The first shows the number of active connections to our load balancers, which happens to increase sharply and flatline exactly during the time period when we were experiencing issues.
This, in itself, explains our SSL handshake woes, as our load balancers wouldn’t be accepting any new connections if the limit had been reached. As a result, all new connections will be queued, and might end up timing out before they can be processed.

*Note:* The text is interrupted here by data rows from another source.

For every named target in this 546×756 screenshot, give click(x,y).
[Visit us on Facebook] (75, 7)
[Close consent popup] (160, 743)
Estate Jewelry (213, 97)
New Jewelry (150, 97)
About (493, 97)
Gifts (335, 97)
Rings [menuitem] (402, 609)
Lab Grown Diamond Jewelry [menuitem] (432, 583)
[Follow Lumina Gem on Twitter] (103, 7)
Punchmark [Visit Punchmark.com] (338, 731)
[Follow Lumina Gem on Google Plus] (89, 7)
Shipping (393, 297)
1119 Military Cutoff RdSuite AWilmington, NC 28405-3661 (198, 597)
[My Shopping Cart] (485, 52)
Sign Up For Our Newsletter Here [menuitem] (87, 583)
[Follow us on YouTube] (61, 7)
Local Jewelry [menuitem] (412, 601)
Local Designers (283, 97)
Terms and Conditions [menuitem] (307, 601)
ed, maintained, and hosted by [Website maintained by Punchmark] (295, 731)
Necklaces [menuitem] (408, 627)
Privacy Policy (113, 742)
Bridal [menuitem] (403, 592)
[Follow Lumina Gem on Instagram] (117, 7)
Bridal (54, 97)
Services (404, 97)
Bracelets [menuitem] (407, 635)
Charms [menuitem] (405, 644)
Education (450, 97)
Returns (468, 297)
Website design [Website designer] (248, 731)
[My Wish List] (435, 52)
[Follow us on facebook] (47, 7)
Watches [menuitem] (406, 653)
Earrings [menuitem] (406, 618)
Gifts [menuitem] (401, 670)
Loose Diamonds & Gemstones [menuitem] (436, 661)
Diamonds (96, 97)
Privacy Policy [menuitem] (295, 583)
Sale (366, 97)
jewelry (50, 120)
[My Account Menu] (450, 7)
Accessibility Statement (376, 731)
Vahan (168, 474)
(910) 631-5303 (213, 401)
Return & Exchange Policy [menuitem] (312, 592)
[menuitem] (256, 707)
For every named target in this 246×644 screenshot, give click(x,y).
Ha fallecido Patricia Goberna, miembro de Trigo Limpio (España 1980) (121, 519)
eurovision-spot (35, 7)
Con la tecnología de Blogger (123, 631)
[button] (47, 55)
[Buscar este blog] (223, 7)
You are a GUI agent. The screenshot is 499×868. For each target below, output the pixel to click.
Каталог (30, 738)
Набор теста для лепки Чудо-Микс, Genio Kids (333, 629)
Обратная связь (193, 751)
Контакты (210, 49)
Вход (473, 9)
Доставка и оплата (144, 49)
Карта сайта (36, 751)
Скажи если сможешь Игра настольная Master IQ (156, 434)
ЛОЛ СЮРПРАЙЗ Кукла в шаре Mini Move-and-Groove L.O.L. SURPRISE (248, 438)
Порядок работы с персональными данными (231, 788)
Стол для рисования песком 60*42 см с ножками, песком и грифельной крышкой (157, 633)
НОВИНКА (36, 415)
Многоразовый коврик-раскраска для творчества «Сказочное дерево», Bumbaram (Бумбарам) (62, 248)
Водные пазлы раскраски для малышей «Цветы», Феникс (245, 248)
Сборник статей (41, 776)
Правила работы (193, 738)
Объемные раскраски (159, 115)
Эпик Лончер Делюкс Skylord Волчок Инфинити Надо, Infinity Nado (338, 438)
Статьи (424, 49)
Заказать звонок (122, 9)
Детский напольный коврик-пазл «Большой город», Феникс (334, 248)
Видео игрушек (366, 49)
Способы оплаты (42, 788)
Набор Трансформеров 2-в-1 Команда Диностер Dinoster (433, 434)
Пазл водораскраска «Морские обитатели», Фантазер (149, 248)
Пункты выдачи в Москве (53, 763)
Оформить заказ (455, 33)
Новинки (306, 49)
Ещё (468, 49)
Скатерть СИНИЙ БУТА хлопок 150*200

That goes a long way towards solving our mystery. However, we’re still not quite sure where these connections were originating from, as we know that there was no increase in the number of requests received (we had actually seen a decrease, same as with the rest of our ingestion pipeline). ThankfullyA, our load balancer logs are complete enough that we can build the following visualization, which helps us finally crack the case:
The visualization above is a heatmap, and (aside from looking like an enemy straight from Atari’s Adventure) is trying to pack a lot of information in a very limited space, so let’s try to decipher it. The heatmap represents the average time it took for hosts from different ISPs to send a full HTTP request to our load balancers. Each row represents a different ISP, showing how long it took for hosts on that ISP to send a full request over time (times are in milliseconds, with a warmer colours meaning longer times). In this particular case, the top row represents requests coming from AWS hosts (mainly EC2 instances). This allows us to see how, during the incident, they were taking up to 5 seconds to make a full request, while other ISPs remained largely unaffected.
A clear picture
After putting all these pieces together, a clear picture emerged. AWS hosts from the affected regions were experiencing connectivity issues that significantly slowed down their connections to our load balancers (but not bad enough to break the connection). As a result, these hosts were hogging all the available connections until we hit a connection limit in our load balancers, causing hosts in other locations to be unable to create a new connection. Confirming this was the first step towards making changes to prevent it from happening again, which in our case included enforcing stricter client timeouts and raising our connection limits. The new visualizations have also now become a common tool that both our SRE and Support teams use often when troubleshooting our load balancing layer, and everything we learned from this incident was shared with our users as a postmortem.
And that’s the story of how an AWS outage managed to break a service that’s not hosted in AWS (or anywhere near it!).